Back to the man who others would think acted foolish but actually was bold and audacious. Here’s the story as told by Darren Hardy. IF you want to make this the best year of your life, you are going to have to raise your audacity level, bolster your boldness and crank up your courage.
To quote Grant Cardone,
“It does not take money to make money, it takes courage to make money.”)
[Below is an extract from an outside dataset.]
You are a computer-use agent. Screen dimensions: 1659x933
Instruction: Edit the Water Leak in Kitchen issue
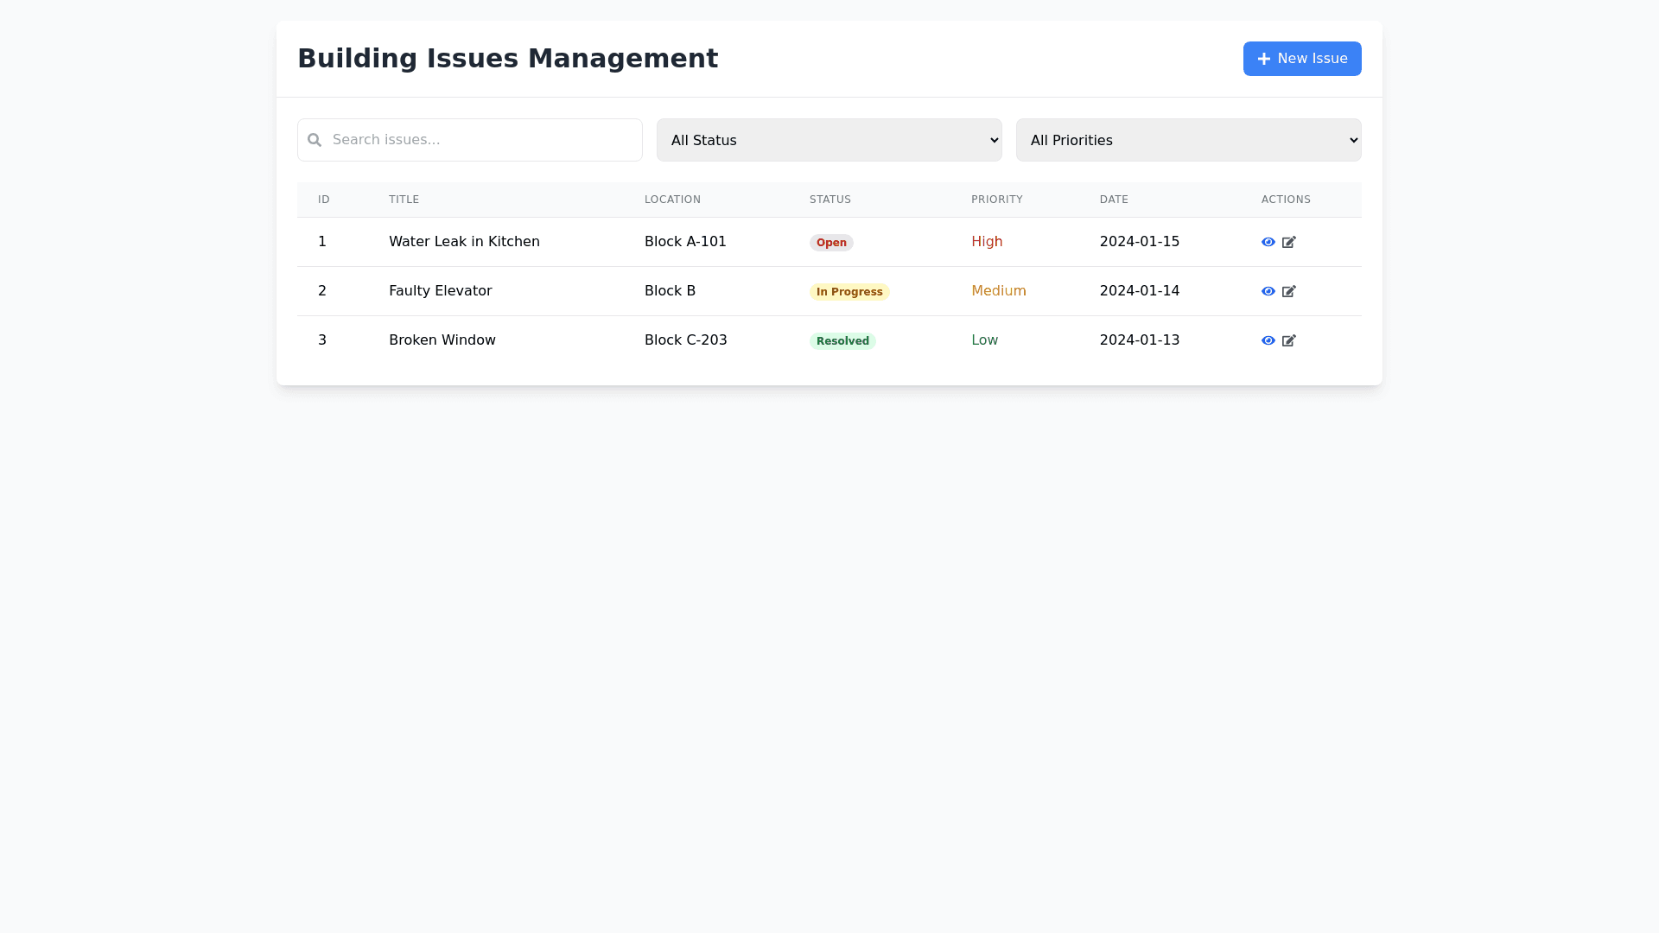(x=1288, y=242)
To accomplish seemingly impossible goals you’ll have to take some pretty outrageous, if not seemingly foolish actions (as observed by the faint-hearted). Let me tell you about one such fool… He was no scholastic achiever in school and his classmates teased him mercilessly. Rather than read books, the kid really preferred running around with a 8 mm camera, shooting amateur “adventure” films and movies of wrecks which he staged with his Lionel train set (which he showed to friends and charged 25 cent admission, while his sister sold popcorn.) In his sophomore year of high school, he dropped out. But when his parents persuaded him to return, he was mistakenly placed in a learning-disabled class. He lasted a month before he bailed again. Only when the family moved to another town did he eventually graduate high school. After being denied entrance into a traditional filmmaking school, he enrolled at California State College at Long Beach. Then in 1965 his life took a complete turn around. On a visit to Universal Studios, he met Chuck Silvers, an executive in the editorial department. Silvers liked the kid who made these crazy 8 mm films and invited him to come back and visit him sometime. The kid came back the next day. Without a job or security clearance, (dressed in a dark suit and tie, carrying his father’s briefcase with nothing inside but “a sandwich and candy bars”) he strode confidently up to the guard at the gate of Universal and gave him a casual wave. The guard waved back. He was in. For the entire summer, he dressed in his suit and hung out with the directors and writers, including Silvers, who knew the kid wasn’t a studio employee, but winked at the deception. The kid found an office that wasn’t being used and became a squatter. He bought some plastic tiles and put his name in the building directory. It read Steven Spielberg, Room 23C.” Well, his foolish audacity paid off. Ten years later, now age 28 Spielberg directed “Jaws” the 1975 film, which with a production cost of only $12 million, won three Academy Awards (for editing, original score and sound) and grossed more than $470 million worldwide at the box office, the highest grossing film ever at that time. Of course dozens of films and awards have followed. All because Spielberg continually acted foolish.
Moral of the story? Be bold, be audacious, be a bit foolish even and just GO FOR IT!
Make this the beginning of the best quarter of the best year of your life. To quote my spiritual advisor, Bishop Lyle Dukes: “If you want to have the best year you ever had, you have to be the best person you have ever been.”
Go out and make a difference, make it happen, LetsGO!